(Stored items)
━━━━━━━━━━

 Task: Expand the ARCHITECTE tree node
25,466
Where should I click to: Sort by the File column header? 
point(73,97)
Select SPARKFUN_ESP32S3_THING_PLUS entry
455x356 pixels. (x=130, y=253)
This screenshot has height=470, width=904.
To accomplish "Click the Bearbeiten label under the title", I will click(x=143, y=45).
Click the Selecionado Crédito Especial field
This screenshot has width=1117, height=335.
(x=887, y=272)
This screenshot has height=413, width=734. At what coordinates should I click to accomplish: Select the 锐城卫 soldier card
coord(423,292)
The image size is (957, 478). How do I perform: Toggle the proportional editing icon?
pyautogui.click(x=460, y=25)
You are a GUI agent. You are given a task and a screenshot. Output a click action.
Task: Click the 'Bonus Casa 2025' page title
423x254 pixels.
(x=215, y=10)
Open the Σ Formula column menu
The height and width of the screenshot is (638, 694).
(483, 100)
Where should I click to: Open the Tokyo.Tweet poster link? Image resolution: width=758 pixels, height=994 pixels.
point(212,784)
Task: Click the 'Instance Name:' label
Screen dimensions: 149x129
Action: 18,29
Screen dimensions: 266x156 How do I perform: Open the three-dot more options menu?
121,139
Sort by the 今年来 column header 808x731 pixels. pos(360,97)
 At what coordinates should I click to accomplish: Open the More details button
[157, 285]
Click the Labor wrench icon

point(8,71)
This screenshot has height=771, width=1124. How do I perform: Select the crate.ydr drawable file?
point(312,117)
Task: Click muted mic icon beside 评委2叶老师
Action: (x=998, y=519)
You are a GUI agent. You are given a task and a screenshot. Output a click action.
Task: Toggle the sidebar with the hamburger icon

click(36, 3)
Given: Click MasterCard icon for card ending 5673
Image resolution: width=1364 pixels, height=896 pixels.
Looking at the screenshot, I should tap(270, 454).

━━━━━━━━━━

**Goal of the exercise:** Beginning at the line above that contains "The image size", return each line exactly through the line that contains "Task: Click the 'Instance Name:' label", and no others.

**Result below:**
The image size is (957, 478). How do I perform: Toggle the proportional editing icon?
pyautogui.click(x=460, y=25)
You are a GUI agent. You are given a task and a screenshot. Output a click action.
Task: Click the 'Bonus Casa 2025' page title
423x254 pixels.
(x=215, y=10)
Open the Σ Formula column menu
The height and width of the screenshot is (638, 694).
(483, 100)
Where should I click to: Open the Tokyo.Tweet poster link? Image resolution: width=758 pixels, height=994 pixels.
point(212,784)
Task: Click the 'Instance Name:' label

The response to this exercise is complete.